NetApp社のCSF(重要成功要因)ですが、シンプルな製品ライン(ハード的にはNASもSANもなくてすべてソフトウェア層での話)、レガシーぽい製品がほとんどない、着実な製品イノベーションとM&A、そして、何よりもフォーカスの効いた戦略などかと思います。また、営業チームが優秀という要素もあるのかもしれません。

ということで、経営陣の最大の課題はどこかに買収されるのではないかということだけでしょう(もちろん、買収されたところでビジネス的に好調でありさえすれば何の問題もないのですが)。

さて、ストレージ・ベンダーとしては当然のことですが、NetApp社の将来の重要なビジネス機会として”Big Data”があります。今回のイベントでも”Big Data”に特化したセッションがありました。

業界における”Big Data”の定義は多少あいまいですが、基本的には大容量(数100テラバイトからペタバイト級)で非定型(非構造型)のデータを活用したソリューションと考えればよいでしょう。大容量かつ非定型というところがポイントです。大容量というだけであれば、通常のRDBMSでも数PBまではカバーできてしまうのでそれほど特別に考えることはありません。

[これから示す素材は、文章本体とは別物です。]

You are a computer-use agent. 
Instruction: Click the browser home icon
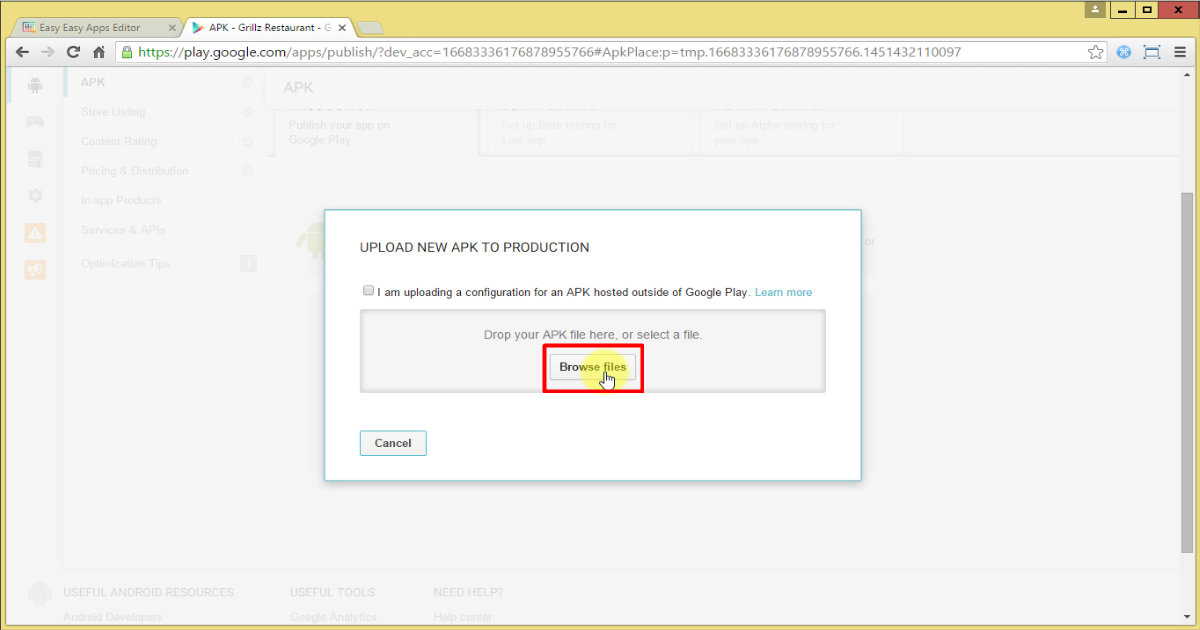(x=99, y=52)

さて、NetApp社は”Big Data”の市場機会をAnalysis、Bandwidth、Contentsの3つのサブセグメントに分割して戦略立案しています。ちょっと強引ですが、ABCで覚えやすいですね。

Aは、大容量・非定型データの分析でいわゆるHadoop/MapReduceの応用分野です。一般に”Big Data”というとこの分野を指すことが多いと思います。この分野では、信頼性の高いストレージによるエンタープライズHadoopを目指していくようです。

Bは、ビデオ・ストリーミングなどの多大な帯域幅を消費する応用。これからもさらなる成長が期待されます。

Cは、アーカイブなどのソリューション。ヘルスケアを始めとしてストレージ需要の大きなドライバーです。まあ、”Big Data”という言葉が出る前からこの市場はありましたが。

NetAppは各セグメントごとの市場機会の規模予測もしてるんですがちょっとそれはここには書けません。かなり強気の予測をしていると感じました。まあ、ネットバブル再来の米国と今の日本とではかなりセンチメントが違うと思いますが。

全体的には製品ラインがすっきりしていること、かつ、市場全体の今後も明るいということも相まってかなりフォーカスが効いた戦略であるという好印象を持ちました。また、社員の方がフレンドリーで感じが良いというのもこの会社の特徴です(他のベンダーの愛想が悪いというわけではないですが)。一番調子が良かったころのサンを見ているような印象です。